▶ [Supplied text]
- - - - -

You cannot say that Luther invented the idea of justification by faith alone. Long before Luther it was taught by Augustine and Paul and Jesus and Moses. Even … Adam and Eve realized soon after their sin that the fig leaves with which they tried to cover their shame were woefully inadequate. The gospel is given in Genesis 3:21 when Moses tells us that God clothed them. They needed something they couldn’t provide for themselves; and God giving man what man needs to stand in His favorable presence is the essence of the gospel. Luther merely restated what true Christians have understood for centuries, that justification is by faith alone.
John MacArthur, Jr
Martin Luther described the doctrine of justification by faith as the article of faith that decides whether the church is standing or falling. By this he meant that when this doctrine is understood, believed, and preached, as it was in New Testament times, the church stands in the grace of God and is alive; but where it is neglected, overlaid, or denied … the church falls from grace and its life drains away, leaving it in a state of darkness and death.

- - - - -

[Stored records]
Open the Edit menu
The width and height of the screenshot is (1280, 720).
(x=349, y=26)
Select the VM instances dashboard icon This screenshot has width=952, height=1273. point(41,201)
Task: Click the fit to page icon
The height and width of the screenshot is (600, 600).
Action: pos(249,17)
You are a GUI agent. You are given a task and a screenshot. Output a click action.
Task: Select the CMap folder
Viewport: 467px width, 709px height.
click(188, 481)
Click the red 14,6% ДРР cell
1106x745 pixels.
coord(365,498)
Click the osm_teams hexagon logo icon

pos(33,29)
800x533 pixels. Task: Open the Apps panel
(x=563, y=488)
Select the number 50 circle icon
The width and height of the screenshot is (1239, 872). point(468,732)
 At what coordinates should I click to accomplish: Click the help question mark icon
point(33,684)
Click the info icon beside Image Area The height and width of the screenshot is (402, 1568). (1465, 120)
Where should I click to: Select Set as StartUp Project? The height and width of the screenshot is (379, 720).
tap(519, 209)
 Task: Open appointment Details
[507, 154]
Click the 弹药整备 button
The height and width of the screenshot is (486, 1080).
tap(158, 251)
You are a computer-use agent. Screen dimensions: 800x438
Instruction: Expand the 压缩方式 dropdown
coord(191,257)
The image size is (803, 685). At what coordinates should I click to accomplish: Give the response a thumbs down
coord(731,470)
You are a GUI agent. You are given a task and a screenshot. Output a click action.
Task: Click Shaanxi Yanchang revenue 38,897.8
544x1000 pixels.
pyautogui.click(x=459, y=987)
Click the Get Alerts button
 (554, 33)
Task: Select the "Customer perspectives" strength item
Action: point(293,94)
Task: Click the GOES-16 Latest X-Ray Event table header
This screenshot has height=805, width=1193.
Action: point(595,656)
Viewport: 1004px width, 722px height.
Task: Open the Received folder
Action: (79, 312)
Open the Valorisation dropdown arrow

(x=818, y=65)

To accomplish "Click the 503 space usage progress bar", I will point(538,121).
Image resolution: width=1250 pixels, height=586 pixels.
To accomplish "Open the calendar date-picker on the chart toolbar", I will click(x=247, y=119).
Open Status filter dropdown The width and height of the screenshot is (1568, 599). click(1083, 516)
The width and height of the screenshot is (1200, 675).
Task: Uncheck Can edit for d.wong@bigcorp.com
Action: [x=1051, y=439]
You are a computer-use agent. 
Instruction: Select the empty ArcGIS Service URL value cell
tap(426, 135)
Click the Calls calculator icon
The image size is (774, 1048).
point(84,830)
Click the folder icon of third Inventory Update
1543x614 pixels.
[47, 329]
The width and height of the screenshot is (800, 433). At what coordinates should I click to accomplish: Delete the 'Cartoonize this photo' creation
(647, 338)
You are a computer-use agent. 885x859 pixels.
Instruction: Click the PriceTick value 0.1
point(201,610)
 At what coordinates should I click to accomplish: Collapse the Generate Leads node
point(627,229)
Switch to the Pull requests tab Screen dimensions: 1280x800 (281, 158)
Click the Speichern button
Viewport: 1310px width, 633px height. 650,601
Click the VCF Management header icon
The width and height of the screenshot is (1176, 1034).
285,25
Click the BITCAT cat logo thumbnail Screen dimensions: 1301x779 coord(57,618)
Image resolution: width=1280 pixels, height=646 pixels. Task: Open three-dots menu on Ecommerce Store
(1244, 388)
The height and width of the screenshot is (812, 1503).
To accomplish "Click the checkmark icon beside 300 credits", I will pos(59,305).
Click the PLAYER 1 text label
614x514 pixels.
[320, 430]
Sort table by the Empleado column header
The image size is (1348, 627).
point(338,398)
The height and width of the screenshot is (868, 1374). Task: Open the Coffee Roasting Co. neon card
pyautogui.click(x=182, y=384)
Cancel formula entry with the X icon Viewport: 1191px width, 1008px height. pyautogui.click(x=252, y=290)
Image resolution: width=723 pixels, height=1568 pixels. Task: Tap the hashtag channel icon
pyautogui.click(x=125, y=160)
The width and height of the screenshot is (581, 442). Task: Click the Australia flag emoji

- - - - -

▶ [Assignment 1]
In the text on justification by faith, how did Martin Luther describe the doctrine of justification by faith?
▶ [Assignment 2]
Extend the text on justification by faith, picking up after its final sentence.
The items were taken from a different source than the text.

▶ [Exercise answer 1]
He described it as the article of faith that decides whether the church is standing or falling.

▶ [Exercise answer 2]
J.I. Packer
I can sympathize with Luther when he said, “I have preached justification by faith so often, and I feel sometimes that you are so slow to receive it, that I could almost take the Bible and bang it about your heads.”
C.H. Spurgeon
The courage to be is the courage to accept oneself as accepted in spite of being unacceptable. This is the genuine meaning of the Paulinian-Lutheran doctrine of justification by faith.